Çocuk Terbiyesi: Oğlanları ve kızları yedi yaşında namaza başlatmalıdır. On yaşına girince namaz kılmazsa dövmelidir. Hadîs-i şerîfte; “Evlâdınıza yedi yaşında iken namaz kılmayı emrediniz. On yaşında döverek kıldırınız” buyurulmuştur. Bunun gibi çocuklarını küçükten ilim meclisine, sâlihlerin sohbetine, cömertliğe ve diğer güzel ahlâklara, sâlih amellere alıştırmalıdır. Böylece daha küçükken huy edinirler, alışırlar ve büyüdükleri zaman da, dünyâda müslümanlar tarafından övülür, Allahü teâlâ katında makbûl olup âhırette sa’îd ve sıddîklarla bulunurlar. Çocuklarını nazlamamalı, şımartmamalı, yüzvermemelidir. Ara sıra azarlamalıdır. Çünkü anne ve baba çocuklarına çok yakınlık gösterirse, her sözlerini kabûl, her istediklerini verirse, büyüyünce küstah, bencil ve kibirli olur”. Her yerden zevkini elde etmeğe çalışır.

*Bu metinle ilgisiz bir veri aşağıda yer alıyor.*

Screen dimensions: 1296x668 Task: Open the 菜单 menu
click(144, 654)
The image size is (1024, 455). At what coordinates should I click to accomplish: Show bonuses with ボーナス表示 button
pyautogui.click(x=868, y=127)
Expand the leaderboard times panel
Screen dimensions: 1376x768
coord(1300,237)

Küçük çocuklara süslü elbiseler ve ziynet eşyası ile süs yapmamalıdır. Çünkü büyüdüğü zaman süslü ve kıymetli elbise bulamazsa aza kanâat etmek güçlerine gidip, Allahü teâlânın ihsân ettiği ni’mete aşağılık gözü ile bakar, küfrân-ı ni’met etmiş olur.

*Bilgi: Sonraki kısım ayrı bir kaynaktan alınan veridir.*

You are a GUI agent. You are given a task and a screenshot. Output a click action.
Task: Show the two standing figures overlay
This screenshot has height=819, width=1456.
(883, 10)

Çocuklarını küçükten hocaya verip, hocanın azarlamasını, sıkıştırmasını, çocuğu için ni’met ve fayda bilmelidir. Çocukları gücenip, korkup hocadan kaçarlarsa, kızıp tekrar hocaya göndermelidir. Kendi keyiflerine göre hareket ettirmemelidir. Çocuklarına uyup, hocaya kızıp, alıp başka hocaya verip, çocuklarımızı azarlamasınlar şeklinde düşünerek, çocuklarını korur ve hatırlarını gözetirlerse, çocukları büyüyünce haşin ve kibirli olup, hoca ve ilim kıymeti bilmez olurlar. Ara sıra azarlamalı, gerekirse dövmeli ve böylece çocuğun tabiatında bulunan haşinlik, küstaklık ve diğer kötü huyları gidermeğe gayret etmelidir. Ancak bu yolla tabiatları latif, huyları güzel, sözleri tatlı, hareketleri hoş, amelleri sâlih ve niyetleri iyilik olur. Dünyâ ve âhırette, şeref ve izzet, letâfet ve saadet ni’metlerine kavuşurlar.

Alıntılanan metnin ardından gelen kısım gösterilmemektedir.